Actually, with aiming for mid to lower end of the gap range, then we'd be in total agreement on the Suzuki method.

By my very rough estimate, it would be more or less the same as aiming for the middle range of the Kawasaki method.

This thing has been hammered to death but carry on.
Steve

loudhvx wrote: Actually, with aiming for mid to lower end of the gap range, then we'd be in total agreement on the Suzuki method.

By my very rough estimate, it would be more or less the same as aiming for the middle range of the Kawasaki method.

With the Kawasaki method 1/2 of the valves will run tighter than what the measured clearance would suggest. Shouldn't be a problem per say though as long as they measure in spec.

loudhvx wrote: [

Seated for 2/3 to 3/4 cam rotation? Where do you get that?
The valve, on a gpz 550, is seated for less than 1/2 of a cam rotation when using zero checking clearance. Even with the normal clearance, it's far less than 2/3.

Yes the head expands, but the valve also gets longer, and the valve gets much hotter. In the 550, the clearance gets smaller when the internal engine parts are hotter, as in going at highway speed. But some report on the 650, that the clearance gets bigger with heat.

You can't assume cams are ridgid and perfectly straight. There is no such thing as a solid material that does not bend, and not even a laser is perfectly straight. Gravity bends light.

my apologies on the first sentence. I should have said "2/3 to 3/4 of CRANKSHAFT rotation". Implicit is the crank goes around twice for each rotation of the cam.

fwiw, gravity does not bend light. Gravity bends the space/time continuum. Light goes "straight", but the universe gets bent..

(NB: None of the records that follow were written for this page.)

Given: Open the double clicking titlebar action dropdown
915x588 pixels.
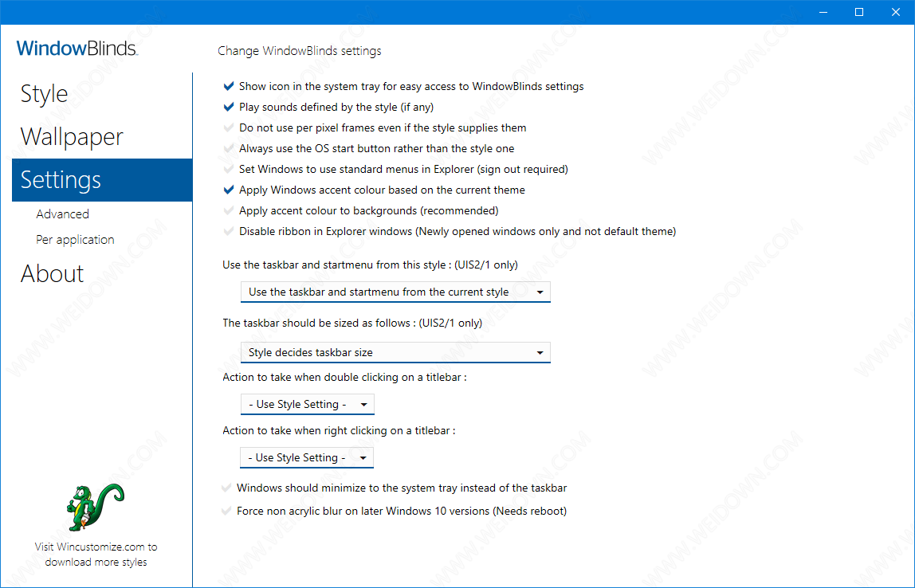Looking at the screenshot, I should pyautogui.click(x=307, y=405).
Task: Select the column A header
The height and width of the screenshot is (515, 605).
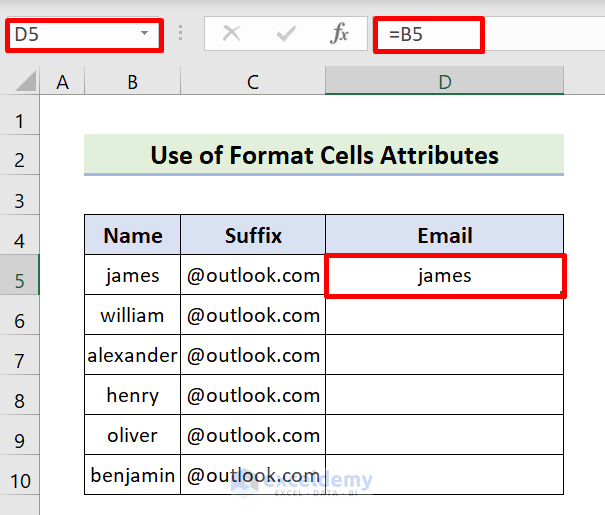Action: tap(62, 83)
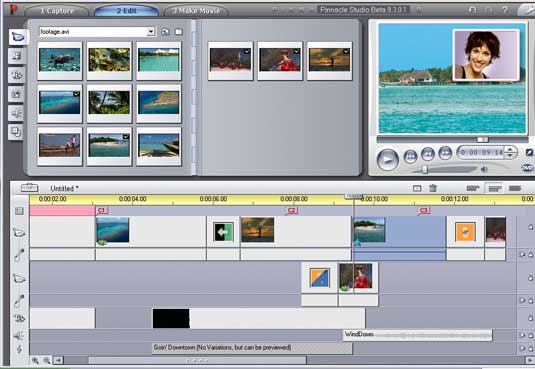Open the video toolbox camera icon
The width and height of the screenshot is (535, 369).
tap(29, 188)
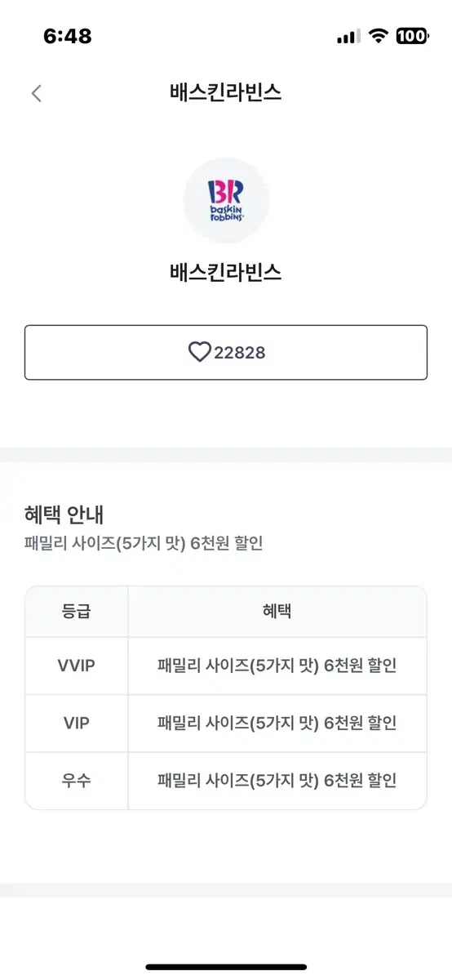The width and height of the screenshot is (452, 980).
Task: Tap the 패밀리 사이즈 subtitle under 혜택 안내
Action: coord(144,543)
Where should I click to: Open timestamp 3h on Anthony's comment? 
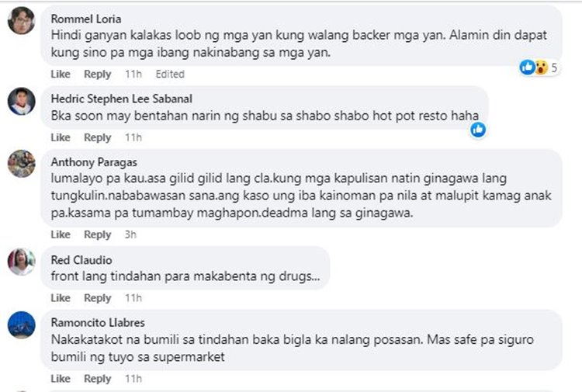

btw, so you adjust your valves so they are PERFECT (whatever that means),. Drive it 1000 miles. the valves will no longer be perfect. You will be riding a motorcycle that is out of specification. You will be riding on worn tires, and worn brakes, and there will be dirt all over it.

Nessism wrote:

loudhvx wrote: Actually, with aiming for mid to lower end of the gap range, then we'd be in total agreement on the Suzuki method.

By my very rough estimate, it would be more or less the same as aiming for the middle range of the Kawasaki method.

With the Kawasaki method 1/2 of the valves will run tighter than what the measured clearance would suggest. Shouldn't be a problem per say though as long as they measure in spec.

Yes, but the amount is so small based on my measurement, it's likely statistically insignificant.

Since we can't really measure less than .001" accuracy, without investing in many more feelers, we can only measure the difference based on statistics. Out of 8 valves, it affected the outcome on only one. So if we extrapolate (albeit, admittedly, with a very small sample in this case) and assume a uniform, random, distribution of sizes, the difference would be about 1/8 of .001".

If two results had changed it would make it about 2/8 or 1/4 of .001". So I think it's fairly safe to say it's less than .001". If it was .001" or more, all of the results would have changed, obviously.